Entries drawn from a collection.
---
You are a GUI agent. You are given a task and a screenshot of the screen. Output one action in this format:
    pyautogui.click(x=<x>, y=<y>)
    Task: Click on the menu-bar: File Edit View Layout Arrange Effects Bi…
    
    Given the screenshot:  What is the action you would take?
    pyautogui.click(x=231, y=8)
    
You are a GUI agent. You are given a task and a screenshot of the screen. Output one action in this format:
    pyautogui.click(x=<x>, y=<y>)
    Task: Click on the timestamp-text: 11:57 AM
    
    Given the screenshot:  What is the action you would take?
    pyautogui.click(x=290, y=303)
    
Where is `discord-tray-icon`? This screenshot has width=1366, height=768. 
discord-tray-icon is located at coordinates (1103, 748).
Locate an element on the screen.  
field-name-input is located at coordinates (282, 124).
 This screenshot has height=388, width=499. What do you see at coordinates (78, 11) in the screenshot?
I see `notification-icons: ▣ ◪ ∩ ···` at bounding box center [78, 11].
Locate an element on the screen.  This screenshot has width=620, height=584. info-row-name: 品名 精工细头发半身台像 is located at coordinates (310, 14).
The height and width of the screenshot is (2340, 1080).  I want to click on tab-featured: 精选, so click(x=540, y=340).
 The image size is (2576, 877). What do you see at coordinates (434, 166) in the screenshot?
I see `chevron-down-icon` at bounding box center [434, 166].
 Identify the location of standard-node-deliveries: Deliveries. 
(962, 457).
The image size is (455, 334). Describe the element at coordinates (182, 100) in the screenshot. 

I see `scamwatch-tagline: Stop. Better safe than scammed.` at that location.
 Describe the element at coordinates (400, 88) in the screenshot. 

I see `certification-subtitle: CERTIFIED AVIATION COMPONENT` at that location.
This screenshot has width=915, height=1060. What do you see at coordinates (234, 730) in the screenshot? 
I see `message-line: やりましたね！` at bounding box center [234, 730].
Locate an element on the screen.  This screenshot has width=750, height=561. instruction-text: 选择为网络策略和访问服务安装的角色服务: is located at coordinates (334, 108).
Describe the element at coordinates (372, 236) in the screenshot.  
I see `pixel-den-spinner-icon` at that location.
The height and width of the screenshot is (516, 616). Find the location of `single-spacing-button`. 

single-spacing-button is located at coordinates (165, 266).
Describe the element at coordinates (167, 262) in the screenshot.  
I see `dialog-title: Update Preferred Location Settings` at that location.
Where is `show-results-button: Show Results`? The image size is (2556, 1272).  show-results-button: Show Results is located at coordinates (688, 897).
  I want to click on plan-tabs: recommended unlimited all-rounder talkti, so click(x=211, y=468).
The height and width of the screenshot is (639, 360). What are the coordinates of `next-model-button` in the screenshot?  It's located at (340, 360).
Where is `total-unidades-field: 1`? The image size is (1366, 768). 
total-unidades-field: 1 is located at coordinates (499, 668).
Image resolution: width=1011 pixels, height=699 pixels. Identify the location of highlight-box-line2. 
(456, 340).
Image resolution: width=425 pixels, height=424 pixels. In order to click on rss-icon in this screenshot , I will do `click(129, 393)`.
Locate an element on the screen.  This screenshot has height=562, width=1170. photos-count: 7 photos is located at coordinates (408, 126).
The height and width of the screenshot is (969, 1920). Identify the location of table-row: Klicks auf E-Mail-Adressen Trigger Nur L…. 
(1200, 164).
---
YOUR GOAL. Turn the listing above into a numbered list, one item per line, and drop every blank line.

EXERCISE RESULT.
1. You are a GUI agent. You are given a task and a screenshot of the screen. Output one action in this format:
2.     pyautogui.click(x=<x>, y=<y>)
3.     Task: Click on the menu-bar: File Edit View Layout Arrange Effects Bi…
4.     Given the screenshot:  What is the action you would take?
5.     pyautogui.click(x=231, y=8)
6. You are a GUI agent. You are given a task and a screenshot of the screen. Output one action in this format:
7.     pyautogui.click(x=<x>, y=<y>)
8.     Task: Click on the timestamp-text: 11:57 AM
9.     Given the screenshot:  What is the action you would take?
10.     pyautogui.click(x=290, y=303)
11. Where is `discord-tray-icon`? This screenshot has width=1366, height=768. 
12. discord-tray-icon is located at coordinates (1103, 748).
13. Locate an element on the screen.  
14. field-name-input is located at coordinates (282, 124).
15.  This screenshot has height=388, width=499. What do you see at coordinates (78, 11) in the screenshot?
16. I see `notification-icons: ▣ ◪ ∩ ···` at bounding box center [78, 11].
17. Locate an element on the screen.  This screenshot has width=620, height=584. info-row-name: 品名 精工细头发半身台像 is located at coordinates (310, 14).
18. The height and width of the screenshot is (2340, 1080).  I want to click on tab-featured: 精选, so click(x=540, y=340).
19.  The image size is (2576, 877). What do you see at coordinates (434, 166) in the screenshot?
20. I see `chevron-down-icon` at bounding box center [434, 166].
21.  Identify the location of standard-node-deliveries: Deliveries. 
22. (962, 457).
23. The image size is (455, 334). Describe the element at coordinates (182, 100) in the screenshot. 
24. I see `scamwatch-tagline: Stop. Better safe than scammed.` at that location.
25.  Describe the element at coordinates (400, 88) in the screenshot. 
26. I see `certification-subtitle: CERTIFIED AVIATION COMPONENT` at that location.
27. This screenshot has width=915, height=1060. What do you see at coordinates (234, 730) in the screenshot? 
28. I see `message-line: やりましたね！` at bounding box center [234, 730].
29. Locate an element on the screen.  This screenshot has width=750, height=561. instruction-text: 选择为网络策略和访问服务安装的角色服务: is located at coordinates (334, 108).
30. Describe the element at coordinates (372, 236) in the screenshot.  
31. I see `pixel-den-spinner-icon` at that location.
32. The height and width of the screenshot is (516, 616). Find the location of `single-spacing-button`. 
33. single-spacing-button is located at coordinates (165, 266).
34. Describe the element at coordinates (167, 262) in the screenshot.  
35. I see `dialog-title: Update Preferred Location Settings` at that location.
36. Where is `show-results-button: Show Results`? The image size is (2556, 1272).  show-results-button: Show Results is located at coordinates (688, 897).
37.   I want to click on plan-tabs: recommended unlimited all-rounder talkti, so click(x=211, y=468).
38. The height and width of the screenshot is (639, 360). What are the coordinates of `next-model-button` in the screenshot?  It's located at (340, 360).
39. Where is `total-unidades-field: 1`? The image size is (1366, 768). 
40. total-unidades-field: 1 is located at coordinates (499, 668).
41. Image resolution: width=1011 pixels, height=699 pixels. Identify the location of highlight-box-line2. 
42. (456, 340).
43. Image resolution: width=425 pixels, height=424 pixels. In order to click on rss-icon in this screenshot , I will do `click(129, 393)`.
44. Locate an element on the screen.  This screenshot has height=562, width=1170. photos-count: 7 photos is located at coordinates (408, 126).
45. The height and width of the screenshot is (969, 1920). Identify the location of table-row: Klicks auf E-Mail-Adressen Trigger Nur L…. 
46. (1200, 164).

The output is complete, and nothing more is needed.